[RECORDS TO USE — start]

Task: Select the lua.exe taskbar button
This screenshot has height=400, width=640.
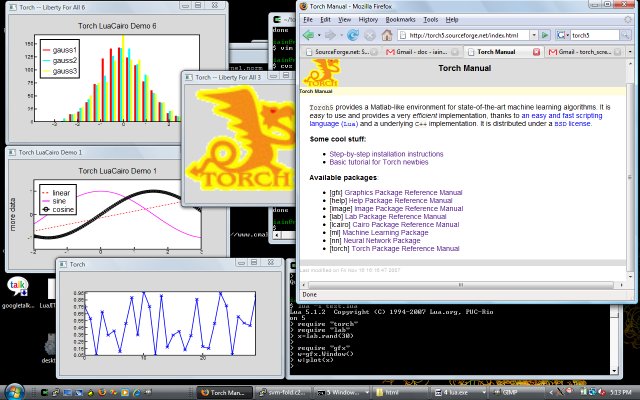Action: [455, 390]
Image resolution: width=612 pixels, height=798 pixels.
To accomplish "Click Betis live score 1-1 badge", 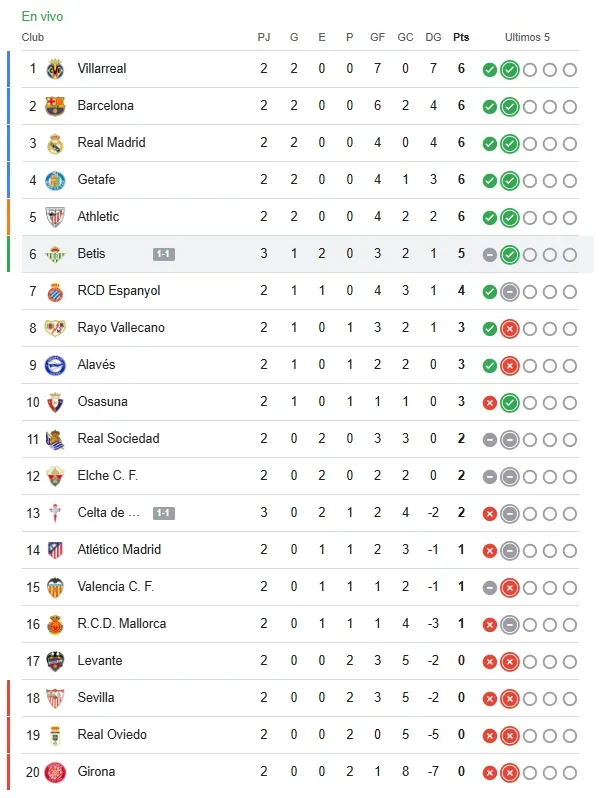I will (x=164, y=254).
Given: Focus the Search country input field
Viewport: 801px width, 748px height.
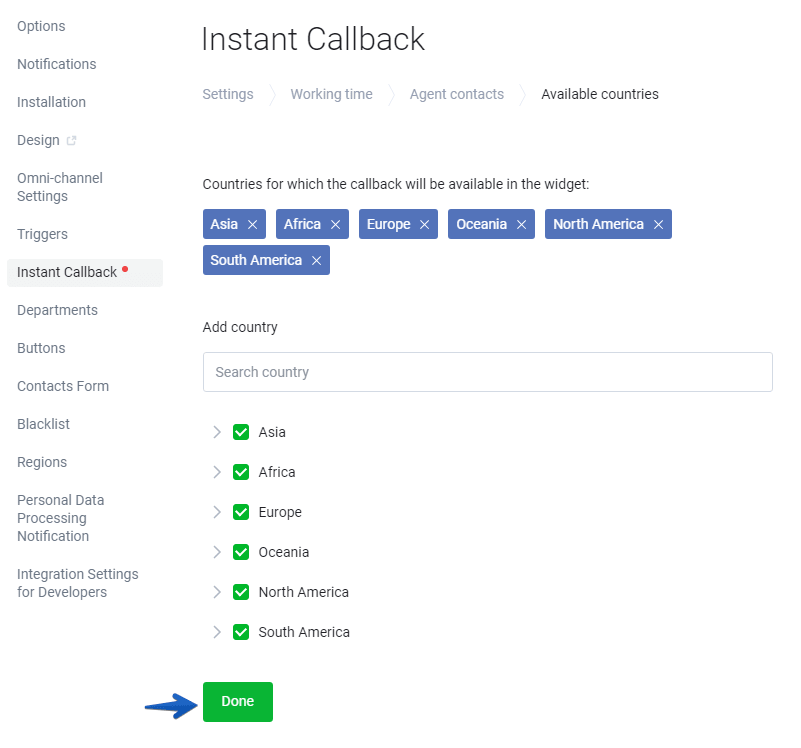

[RECORDS TO USE — finish]

* WORK ORDER *
Only the lines from the one with "Given: Focus the Search country input field" through the end of the data, both ends included, should be written out exactly, and no pictures should appear.

* RESPONSE *
Given: Focus the Search country input field
Viewport: 801px width, 748px height.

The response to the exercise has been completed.